How AI Brand Mentions Influence Direct Visits and Traditional Search Queries: New Research from Similarweb

For years, marketers have debated whether showing up in AI-generated answers actually does anything. Is it a vanity metric, or does it move the needle on real business outcomes like traffic, brand preference, and conversions?

Similarweb just published one of the first data-backed answers to that question. Their new study, “The Downstream Impact of AI Visibility,” tracks what happens to real users after they see a brand recommended in an AI response. The findings are hard to ignore and have significant implications for how brands should think about AI visibility as a channel in 2026 and beyond.

What the Study Measured and How

Similarweb used its proprietary real-user clickstream panel (US Desktop) to study user behavior across three consumer verticals – finance, travel, and beauty – between July and December 2025.

The methodology was carefully designed to isolate the true impact of AI exposure:

  • Only users who had not visited the brand’s domain in the prior four weeks were included.
  • Only users who did not mention the brand name in their initial AI prompt were tracked. These were genuine discovery moments, not people already looking for that brand.
  • Downstream visits were tracked for seven days following the AI conversation.

The goal was to measure what happens when AI introduces a user to a brand they were not already seeking.

image by Similarweb
image by Similarweb

 

The Headline Finding: A 2.5x Lift in Visit Likelihood

The most striking number from the study is this: users are 2.5x more likely to visit a brand’s website within 7 days of an AI recommendation than of a direct competitor not recommended in the same response.

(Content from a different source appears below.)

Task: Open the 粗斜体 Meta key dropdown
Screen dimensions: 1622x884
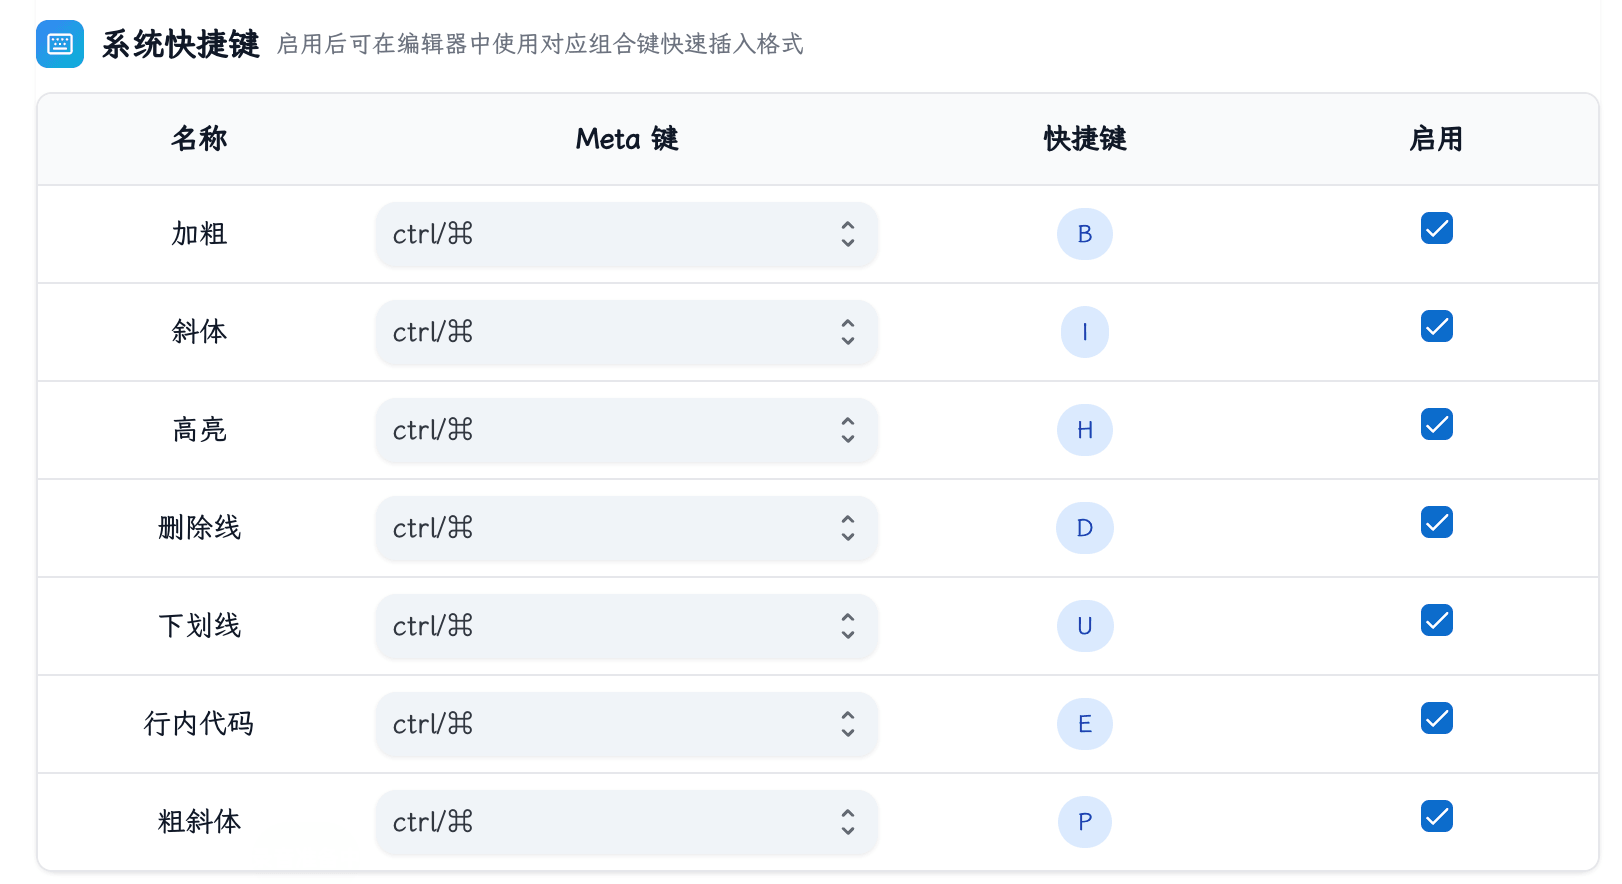Action: [x=627, y=822]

That is not a marginal edge. It positions AI recommendations as a genuine demand-generation channel, one that works on a delayed timeline that most standard attribution models completely miss.

It Is Industry-Specific, but the Pattern Is Consistent

by Similarweb
image by Similarweb

Similarweb drilled down into specific brand pairs across each vertical, showing just how decisive an AI mention can be.

Finance:

  • When AI recommends American Express for credit card questions: 14.2% visit Amex vs. 3.8% visit Capital One.
  • When AI recommends Capital One: 7.2% visit Capital One vs. 3.1% visit American Express.

Travel:

  • When AI recommends Skyscanner: 12.0% visit Skyscanner vs. 3.4% visit Kayak.
  • When AI recommends Kayak: 9.5% visit Kayak vs. 7.6% visit Skyscanner.

Beauty:

  • When AI recommends Sephora: 7.9% visit Sephora vs. 3.3% visit Ulta.
  • When AI recommends Ulta: 7.6% visit Ulta vs. 4.6% visit Sephora.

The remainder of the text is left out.